The whites were next.
Chardonnay (12%, 2012): I liked this wine well enough at the tasting, noting some oak tastes with a touch of light fruit above it all. I did buy a bottle and had some after we got back, and in that bottle I tasted lots of celery. Not a great thing, in my opinion. There were also flavors of green leaves and oak and something very woodsy and tart as well. It was crisp and thin in my mouth. I think I'd like to try another bottle of this one, given that the two tastings I had of it were so different. And who knew how long the tasting room bottle had been open.

Sweet Riesling (12%, 2013): ding ding ding...we have a winner. This wine has won many awards, and rightfully so. Lime on the nose and honeysuckle flavor and a nice, clean finish that keeps this from being one of those sticky sweet Rieslings. It was our favorite wine and is the winery's best selling wine as well. An interesting note: during the Clinton presidency, the White House folks realized that there were NO American wines in the wine cellar. So they held a contest to choose USA wines to add, and this Riesling, along with Brotherhood's Merlot, won. Quite the endorsement, huh?

Now for the reds.
Brotherhood Winery tasting room - two soon to be West Point graduates
Soon to be 2LT's:Winey Son and
Winey Roomie in the tasting room
Pinot Noir: oh well, can't win them all. This wine was flabby and a bit sour. The taste of bacon and smoke overwhelmed everything else. Now again, the bottle could have been opened for a while, given that we were not the first tour of the day.  But one little sip was enough for me.

Merlot: Another award winner from the winery, full of cherries and dark berries. It was velvety in my mouth. I really liked this one lots.  I did buy a bottle of this, but for my life, I cannot find it now. I think I need to check the Winey grandparents' box of wine, which at the moment, is 500 miles away. I will keep you informed on my search, though, and will report back with a full review if I ever find it. (Geez, how did I lose track of this bottle?)
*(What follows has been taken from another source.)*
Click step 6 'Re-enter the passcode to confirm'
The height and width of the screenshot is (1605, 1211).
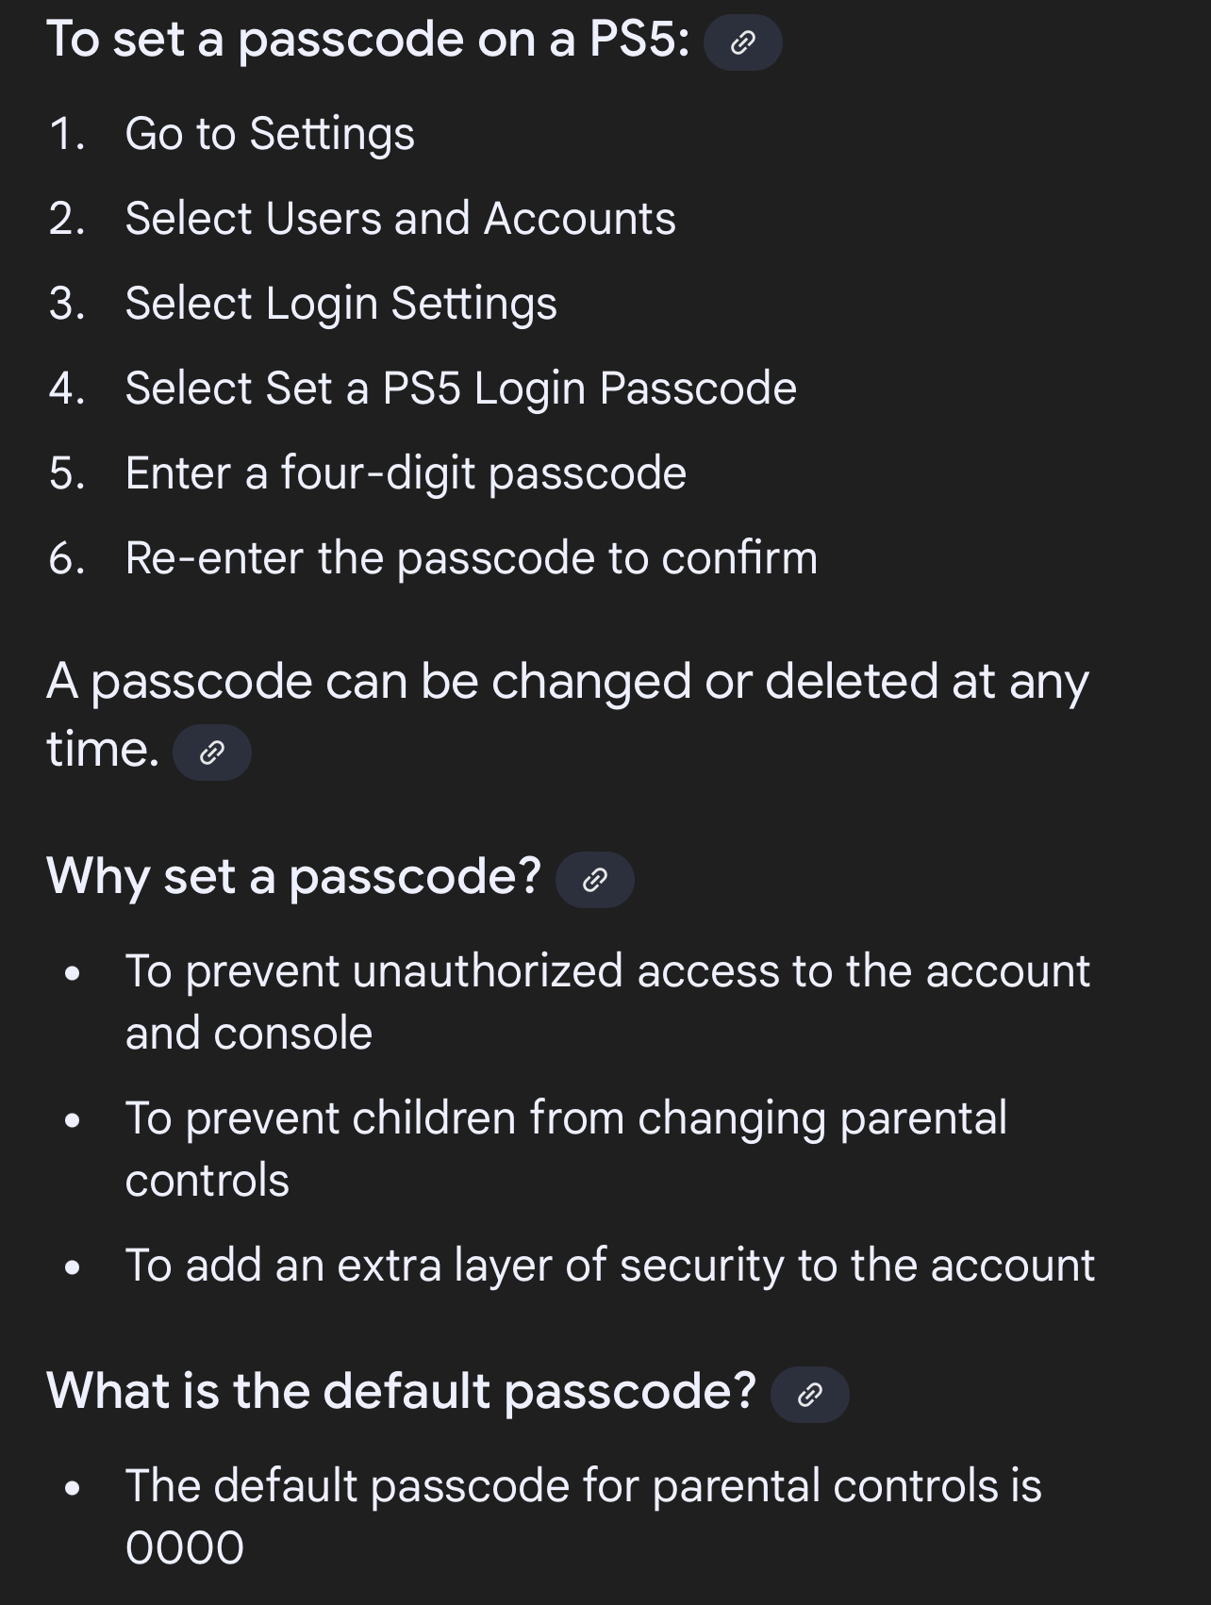click(x=472, y=557)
Winey son hamming it up in the tasting room
Winey Son hamming it up 

I also tried some of the May Wine, which is a spring staple in Germany. The best way I can describe it to you all is to say it's just like drinking strawberry soda. It was that sweet. Not my favorite, but certain members of our group headed straight to the store and got some (they are also the people I suspect of having my Merlot, in case you were wondering).

Winey son drinking wine, pinky up
Winey Son after being told to behave

Much to my surprise, the Winey Son loved the Brotherhood Ruby Port (18%, NV). He is a newer wine drinker and I never even knew he had the taste buds for Port. A bottle of it is now at our home, awaiting the proper dessert to sip with. (Review to come.)

If you ever get the chance, do yourself a favor and visit Brotherhood. It's a leisurely half day visit, and if you decide to stay and eat lunch, it can become a lovely full day outing.  The wines are mostly available in New York, New Jersey and Connecticut, but they have an online store and are about to start a wine club.  I can almost assure you we will be ordering more of the Riesling.

Let me know if you  try and of these and cheers!!